Nab-Paclitaxel Promotes Radiosensitization by Inducing DNA Damage and Inhibiting Macrophage M2 Polarization in Cholangiocarcinoma.

Abstract

Background: Nab-paclitaxel effectively inhibits tumor proliferation and modulates macrophage polarization to improve the tumor microenvironment. However, its potential to achieve radiosensitization in cholangiocarcinoma remains to be elucidated. Materials and Methods: The proliferation inhibition and radiosensitizing effects of nab-paclitaxel were assessed using cell counting kit-8 and colony formation assays in NOZ and TFK1 cell lines. Cell apoptosis, cell cycle progression, DNA damage, and macrophage polarization status were analyzed via flow cytometry immunofluorescence, enzyme-linked immunosorbent assay, and qRT-PCR. A tumor-bearing mouse model was established to validate radiosensitization in vivo.

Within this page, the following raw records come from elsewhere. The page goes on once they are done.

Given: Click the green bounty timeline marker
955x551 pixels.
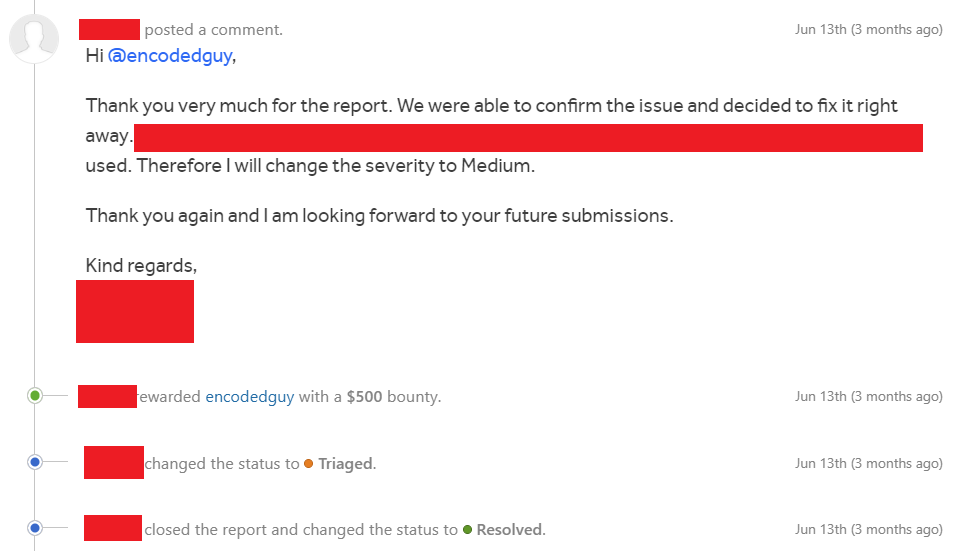Looking at the screenshot, I should coord(35,396).
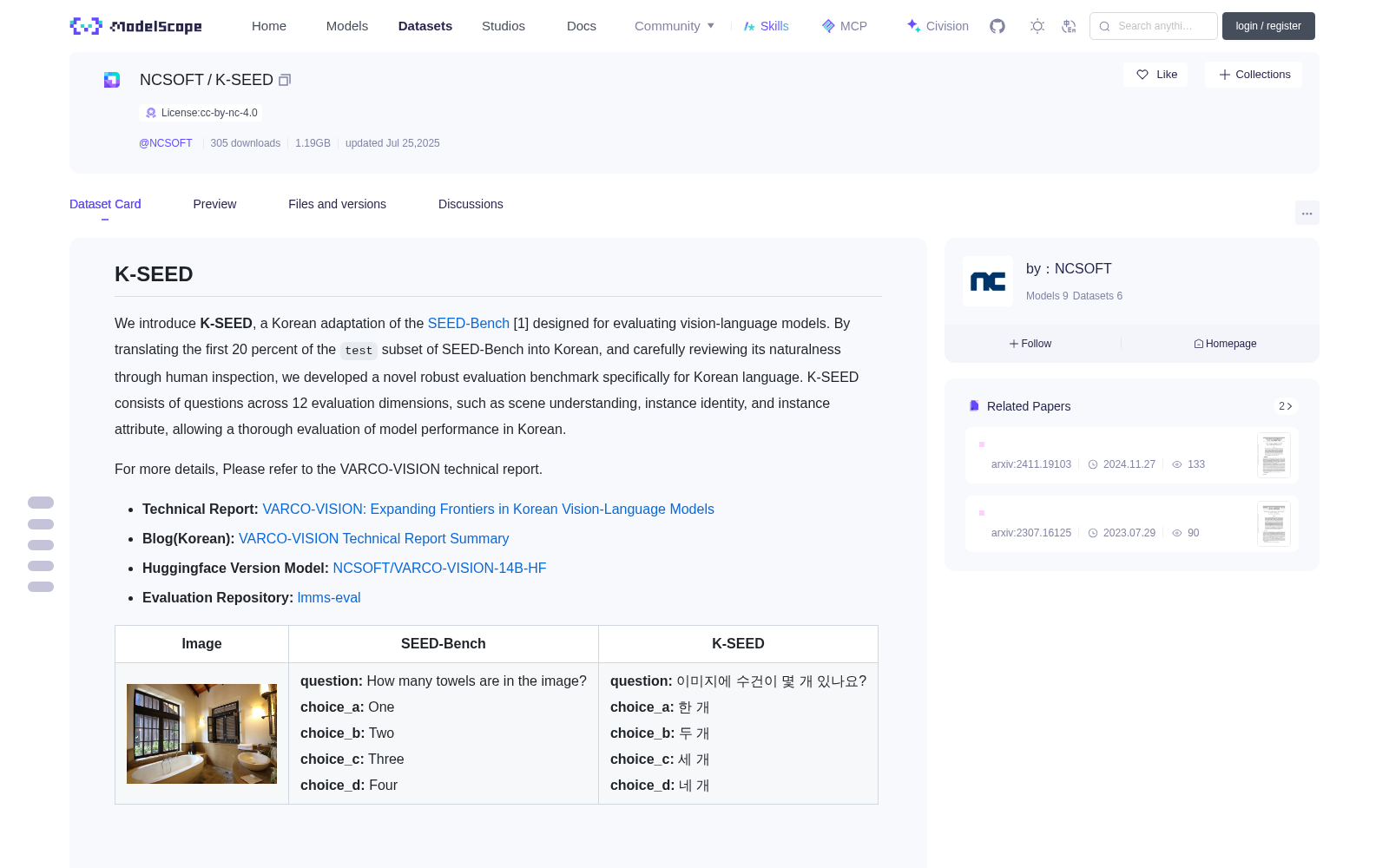Switch to Files and versions tab
1389x868 pixels.
tap(337, 204)
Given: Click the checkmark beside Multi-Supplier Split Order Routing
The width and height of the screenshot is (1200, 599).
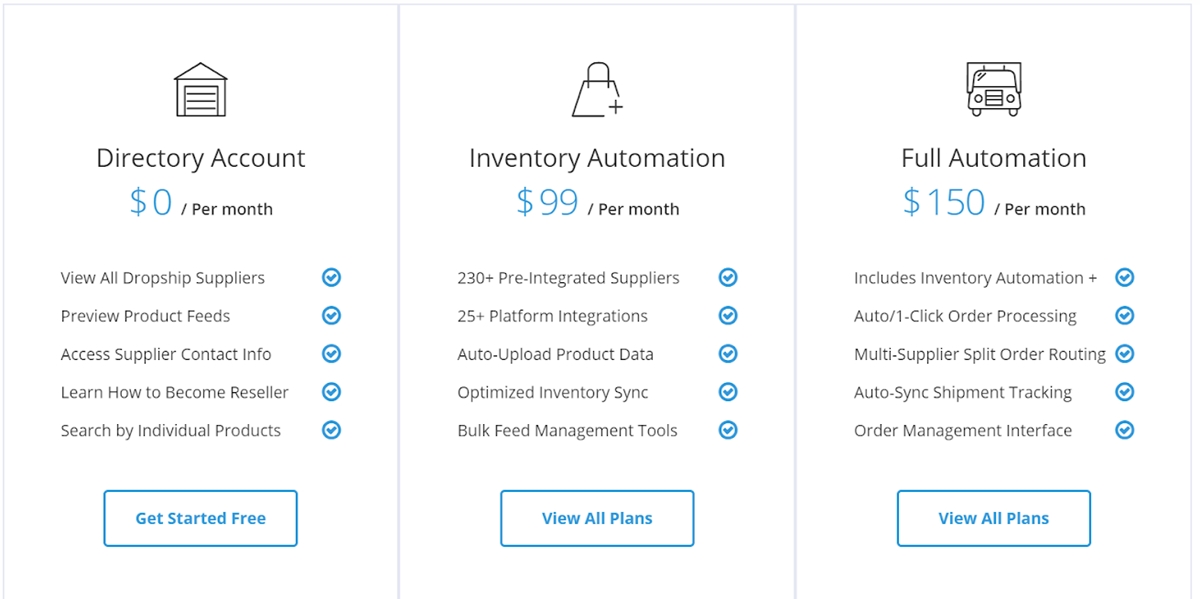Looking at the screenshot, I should coord(1125,354).
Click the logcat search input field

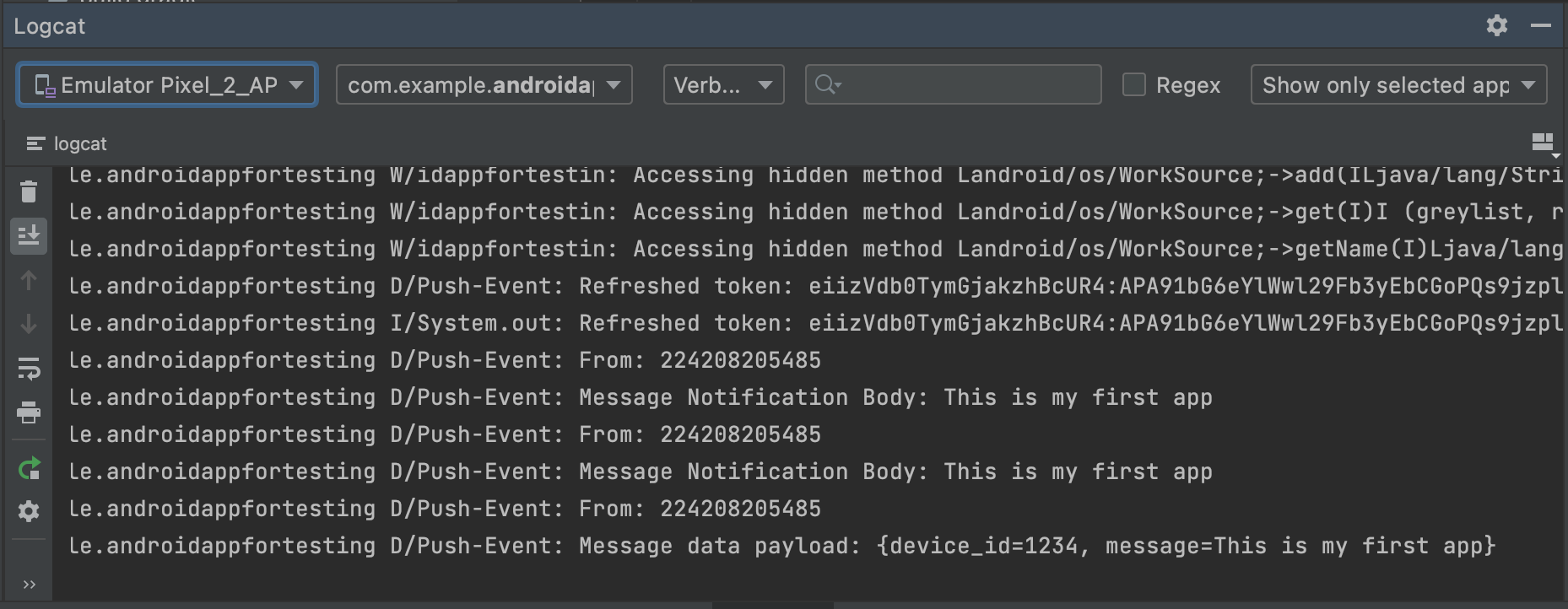tap(954, 84)
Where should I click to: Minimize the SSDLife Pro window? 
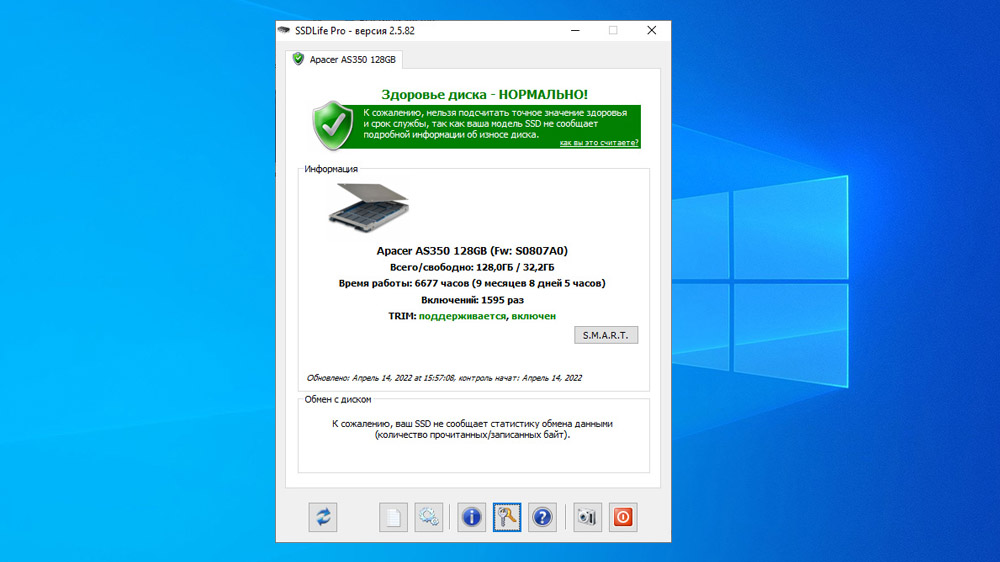pyautogui.click(x=574, y=30)
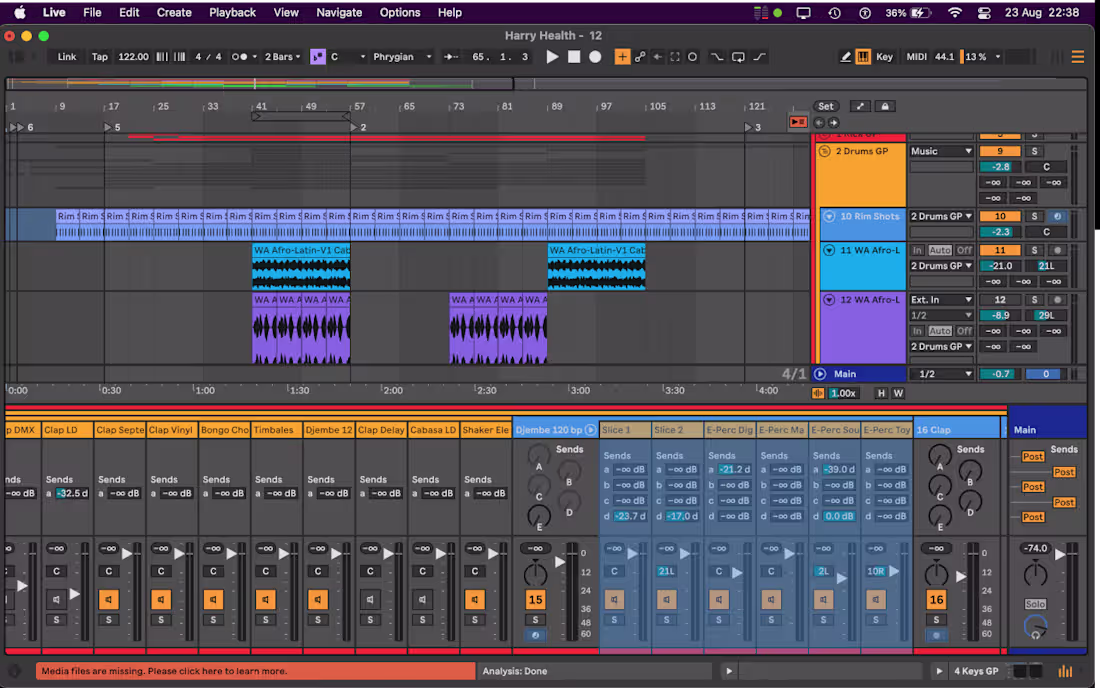Screen dimensions: 1100x688
Task: Open the Phrygian scale mode dropdown
Action: click(400, 57)
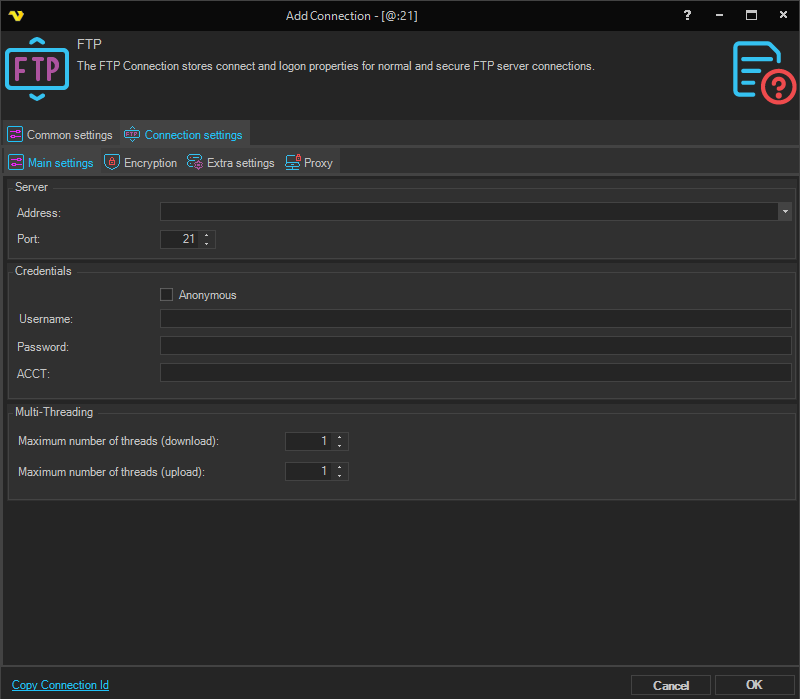Enable the Anonymous checkbox
Image resolution: width=800 pixels, height=699 pixels.
pyautogui.click(x=167, y=295)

Potentially related genes and proteins involved in nab-paclitaxel-induced radiosensitization were identified through RNA transcriptome sequencing and Western blotting. Results: Nab-paclitaxel exhibited significant radiosensitizing effects on cholangiocarcinoma cells. Combined with radiotherapy, nab-paclitaxel increased DNA damage, promoted apoptosis, and effectively inhibited M2 polarization of macrophages in vivo and in vitro. The radiosensitizing effect is involved in the activation of the AMP-dependent protein kinase (AMPK) signaling pathway. Nab-paclitaxel significantly upregulated phosphorylated AMPKα, apoptotic proteins as zinc finger matrin-type 3, and nuclear factor kappa-B levels following radiation exposure. Conclusions: Our study confirmed the radiosensitizing effect of nab-paclitaxel on cholangiocarcinoma cells through a dual effect of antitumor proliferation and inhibition of M2 macrophage polarization, and the underlying mechanism involved activation of the AMPK signaling pathway.